**Exercise aim:**
Go through the data below. Pull out every line that has the word "image".

**Data supplied:**
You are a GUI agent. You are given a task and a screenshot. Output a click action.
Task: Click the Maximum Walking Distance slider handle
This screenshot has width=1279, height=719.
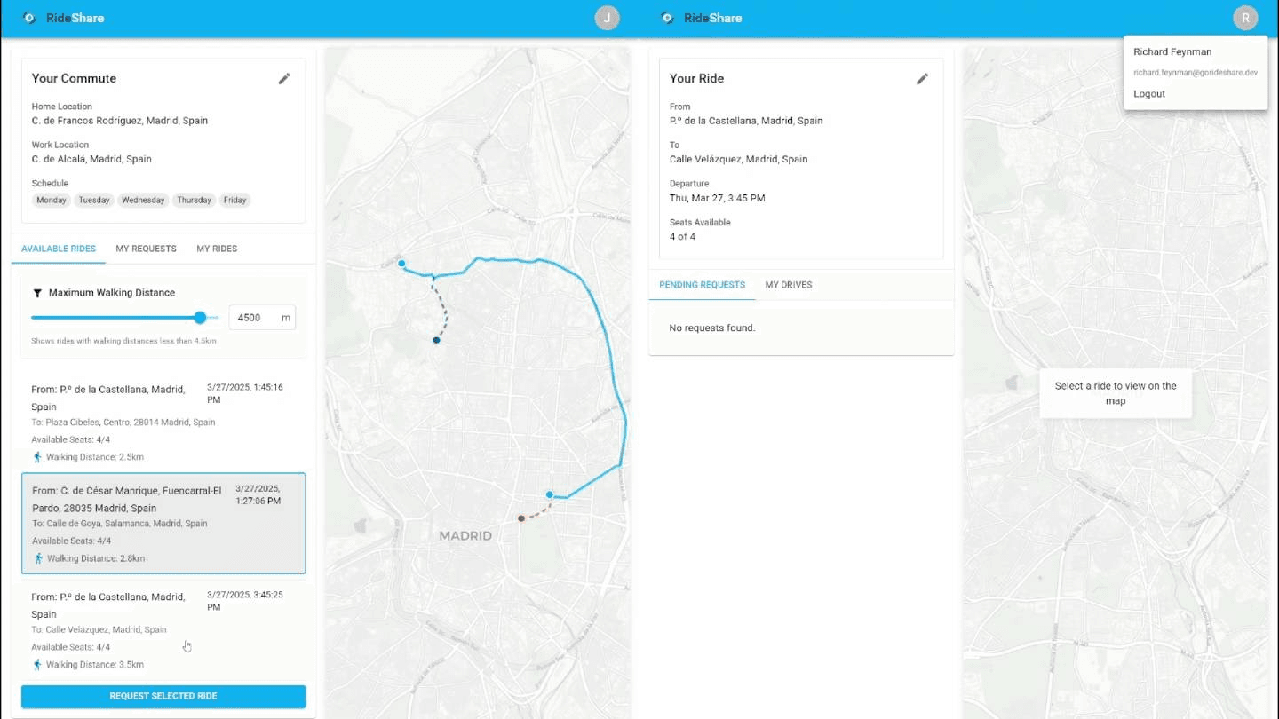click(x=199, y=317)
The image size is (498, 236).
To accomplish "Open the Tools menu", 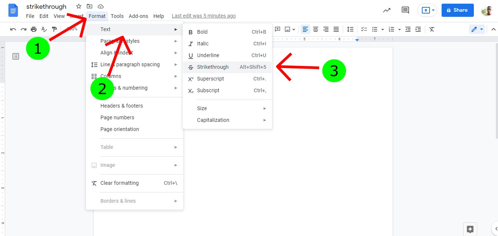I will point(117,16).
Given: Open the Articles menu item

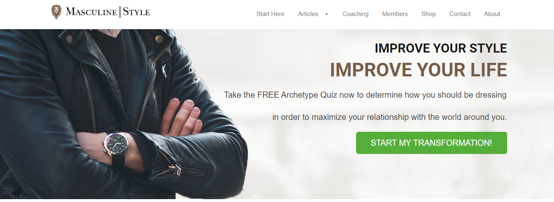Looking at the screenshot, I should pos(308,14).
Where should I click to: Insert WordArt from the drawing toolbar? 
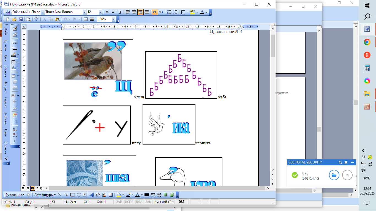(92, 195)
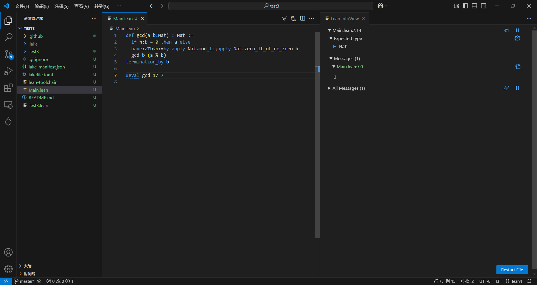537x285 pixels.
Task: Toggle the primary side bar layout button
Action: (465, 6)
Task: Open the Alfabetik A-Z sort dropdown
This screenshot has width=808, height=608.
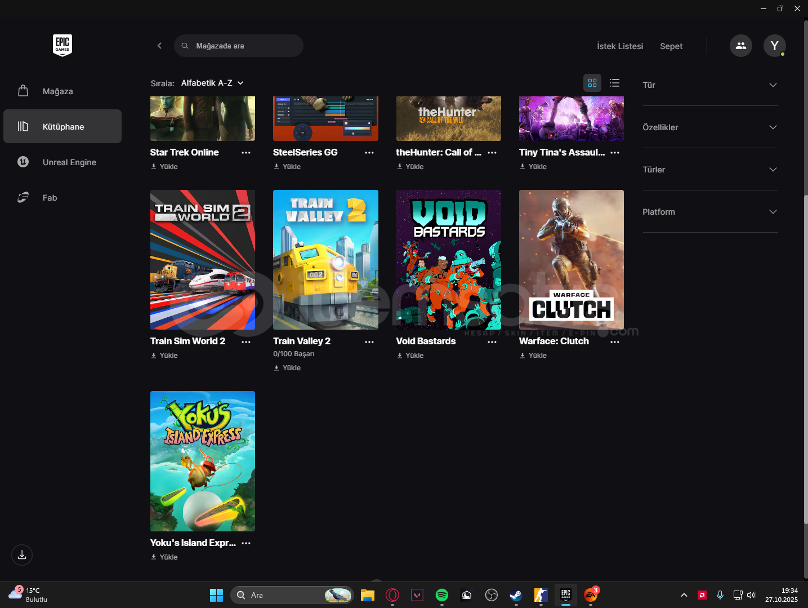Action: [212, 83]
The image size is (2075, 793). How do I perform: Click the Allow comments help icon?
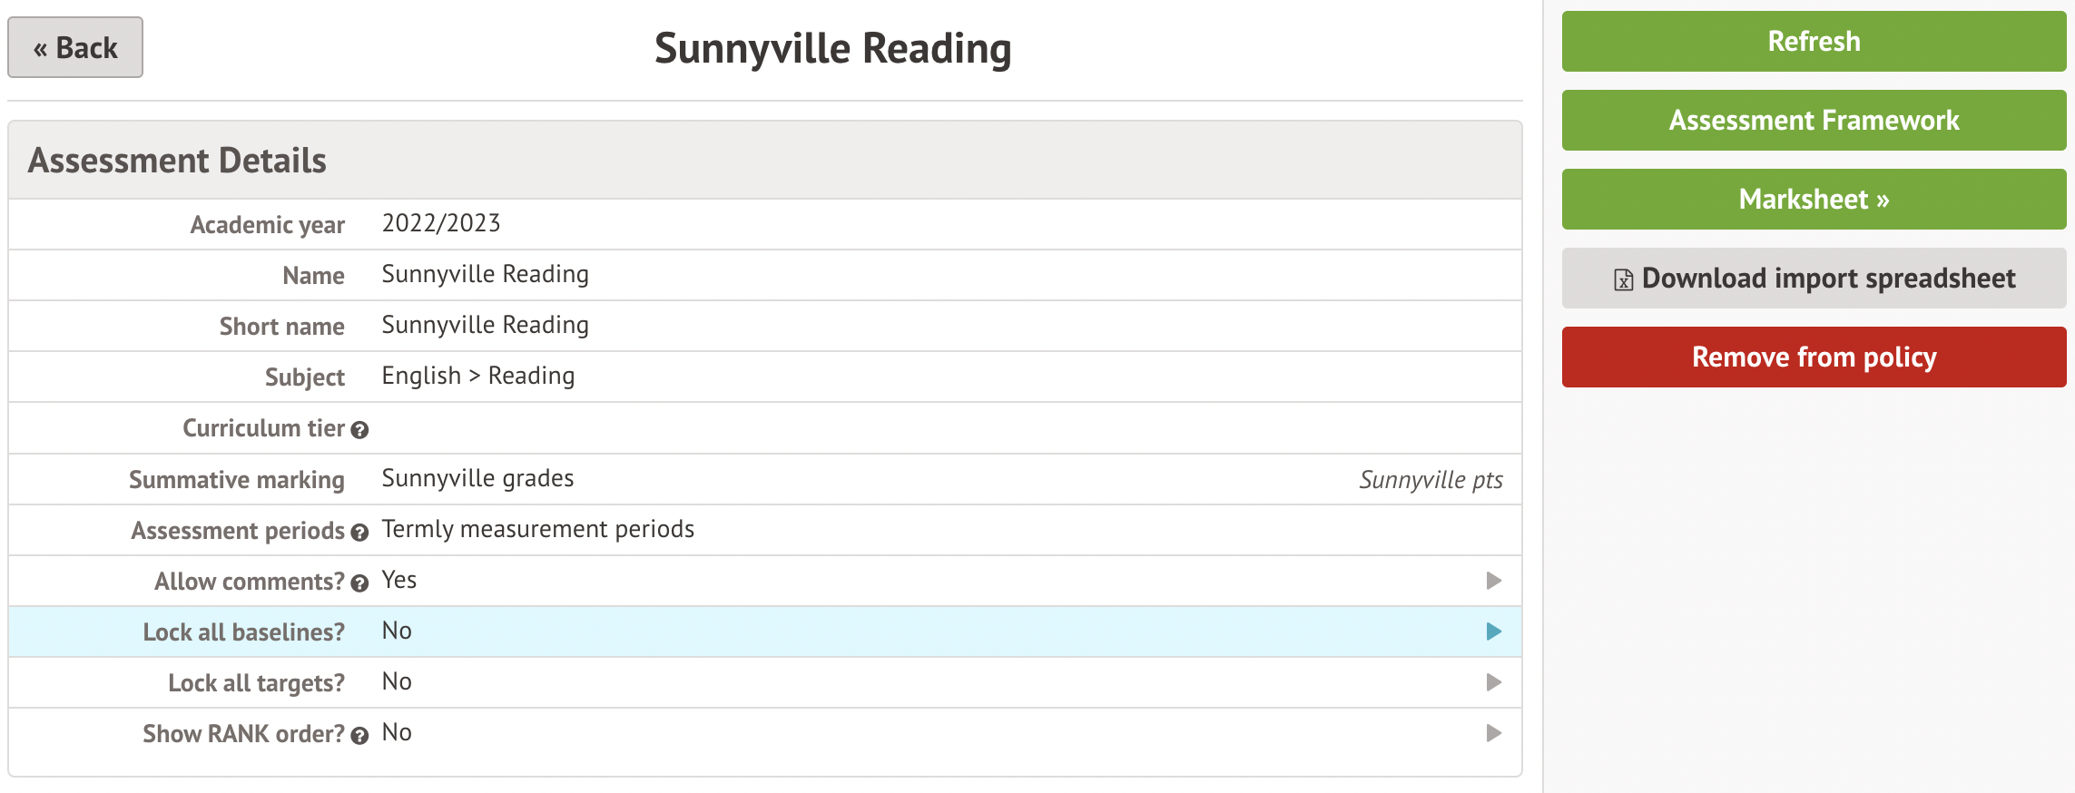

**Written answer:**
The image size is (498, 236).
The image size is (2075, 793). How do I perform: Click the Allow comments help icon?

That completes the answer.